What the task asks | Restate all the entries exactly as they appear, apart from the pictures.

(Stored data entries)
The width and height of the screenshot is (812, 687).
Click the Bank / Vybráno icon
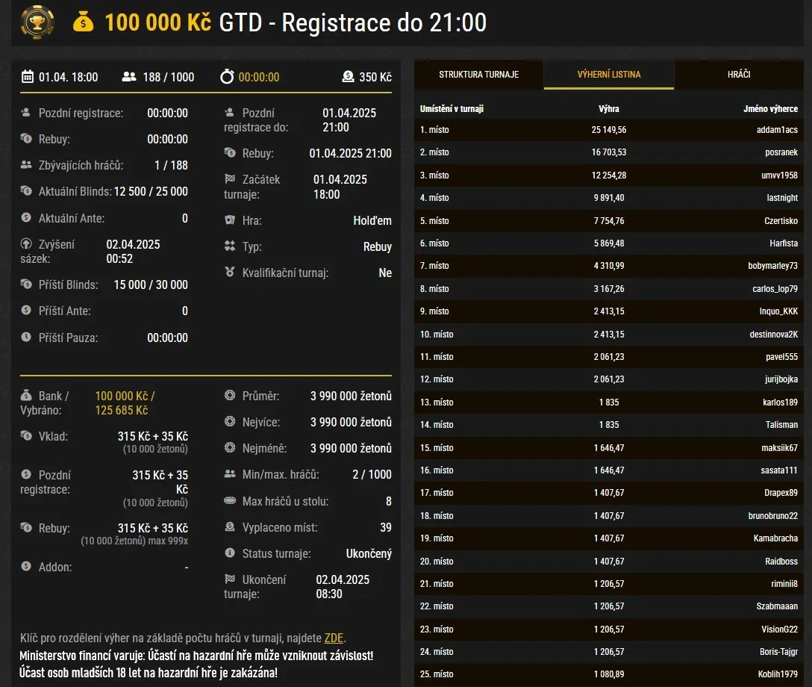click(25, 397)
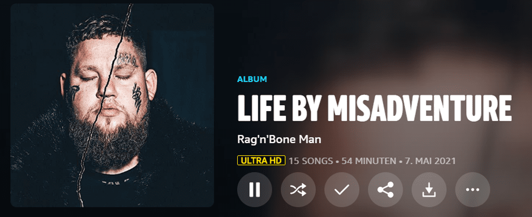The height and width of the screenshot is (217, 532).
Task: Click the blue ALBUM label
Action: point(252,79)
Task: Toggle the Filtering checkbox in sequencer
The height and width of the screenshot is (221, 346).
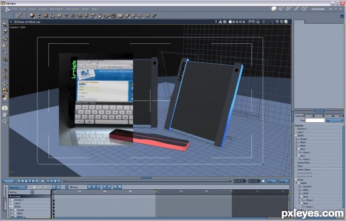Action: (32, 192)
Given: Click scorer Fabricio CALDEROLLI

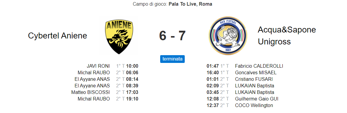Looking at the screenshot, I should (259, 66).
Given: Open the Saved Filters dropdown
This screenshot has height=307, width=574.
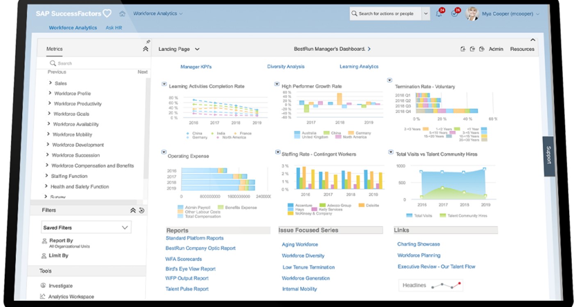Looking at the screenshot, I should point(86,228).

Solution to this exercise |
The width and height of the screenshot is (812, 687).
Click the Bank / Vybráno icon
click(25, 397)
The height and width of the screenshot is (217, 532).
Task: Click the blue ALBUM label
Action: point(252,79)
Task: Toggle the Filtering checkbox in sequencer
The height and width of the screenshot is (221, 346).
Action: (32, 192)
Given: Click scorer Fabricio CALDEROLLI

Looking at the screenshot, I should (259, 66).
Given: Open the Saved Filters dropdown
This screenshot has height=307, width=574.
Looking at the screenshot, I should point(86,228).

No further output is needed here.